Need for submission of further information to the REC

In seven countries the applicants were required to submit additional information or modify the application. In Austria for example, the law required informed consent from the patient, thereby excluding patients without capacity; for this country the protocol was therefore modified to include only conscious patients capable of giving informed consent.

Data access requests

No patient included in the study requested access to their information; hence the Data Trustee’s adjudication was not required at any time.

National guidelines

Guidance at national level on the conduct of research in critically ill patients existed for 9 (50%) of the countries (Austria, France, Israel, Italy, the Netherlands, Poland, Serbia, Spain and the UK). Importantly, the fact that a country provides national guidance does not necessarily imply that there is a centralized review process to interpret such guidance. Indeed local institutions may interpret national guidelines in different ways. The existence of national guidelines was not associated with shorter time to approval, or with greater consistency in within-country decision making. Median (Interquartile range) approval time in the countries with existing national guidance was 1 (1–4) month, versus 2 (1–7) months in countries without guidance (linear regression analysis p = 0.91, r² = 0.001).

Discussion

We found substantial and persisting variations between EU member states in the organisation, structures, processes, efficiency, and decision-making of research ethics committees (RECs) in their assessments of an EU-funded observational study investigating the genetics of sepsis. In three countries decisions were inconsistent between individual centres, while one country did not allow any of its citizens to participate. The existence of national guidance was not always complemented by a centralized review process with uniform interpretation of such guidance. It seems paradoxical that, in two of the nine countries (Italy and Israel) where national guidance for ethics approval did exist, differential interpretation across the various local institutions led to approval being granted only for some of the centres willing to participate. In some centres delays in approvals and idiosyncratic requirements for protocol modifications hampered timely site initiation and patient accrual. If the nine countries with approval times of more than 1 month had been as efficient as those with approval times of 1 month or less, an additional 74 months of country or institution- level recruitment opportunities would have been realised in the first 2 years. Unnecessarily lengthy and laborious research ethics approval processes negatively impact on the perceived efficiency of the process, leading to increased dissatisfaction amongst academics [18]. The responses from some of the RECs involved in assessing the GenOSept application suggests unwarranted and potentially paternalistic exclusion of patients lacking capacity [19], the consequence being that critically ill patients may be excluded from benefiting from research participation.

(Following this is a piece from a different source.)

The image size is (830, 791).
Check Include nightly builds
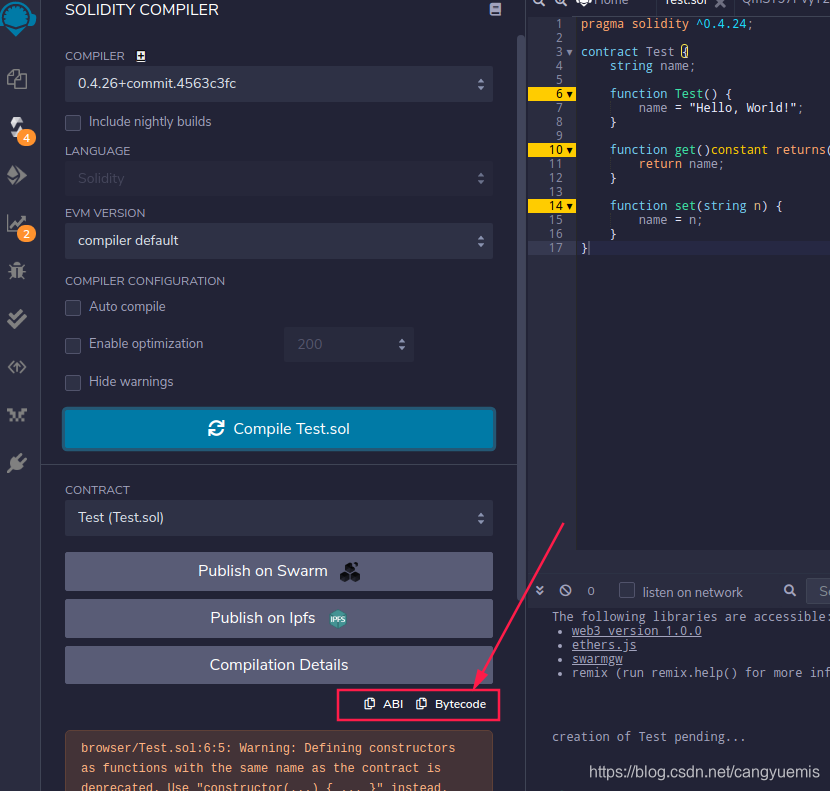point(72,123)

The lack of standardized membership requirements for RECs which we have identified, and the recognised lack of a common ethics training curriculum, could also contribute to variation in practices and outcomes [20].

It is possible that RECs identified unique difficulties relating to cross-border genetics research which may have contributed to diversity in decision making. However, every REC received the same protocol for evaluation, and the critical care patients recruited to the various centres all met the same inclusion and exclusion criteria across the various EU countries. We therefore must conclude that the diversity in REC outcomes was attributable to non-clinical factors at an institutional, or national, level. Some of these factors must have been related to country-specific attitudes or legislation. Such diversity of decision-making between RECs is inconsistent with the principle of a harmonised approach to ethics across national borders. It is likely that attitudes amongst ethics committee members to genetics research in patients lacking capacity may have become modified in the years since the Human Genome project was completed.

Attempts to standardise the ethics of clinical research over many years [21, 22] have been hampered by the failure of the European Clinical Trials Directive 2001 [23] to accommodate the particular challenges of research in emergency settings [23–29], by widely differing interpretations of ethical principles by national or local RECs, as well as variations in approval processes [21–26]. The absence of harmonised processes and standardised interpretation delays studies, creates additional costs, and may prevent citizens from participating in research, while failing to provide added protection for participants [30–35].

The European Clinical Trials Regulation (http://ec.europa.eu/health/human-use/clinical-trials/regulation/index_en.htm) is a welcome attempt to resolve these difficulties (anticipated implementation in 2019). It requires that research applications are processed by one member state with the outcomes applying to all. This measure resembles the approach of the US National Institutes of Health, which have recently mandated the use of a single Institutional review board for multi-centre clinical studies. However, while the Regulation requires member states to cooperate in assessing a request for authorisation of a clinical trial, it does not include cooperation on matters ‘of an intrinsically national nature, such as informed consent’(paragraph 6), though it does state that ‘ethics committees… should ensure the involvement of laypersons, in particular patients or patients’ organisations’. It remains to be seen whether the requirement to process approvals through a single member state will solve the issue of wide variation in national research ethics processes and outcomes. It is evident that the current trials regulations, combined with the absence of standardised proceedures and training of RECs have increased the complexity and burdens of research governance, and have reduced the opportunity for participation in research, without evidence of benefit to participating subjects [36].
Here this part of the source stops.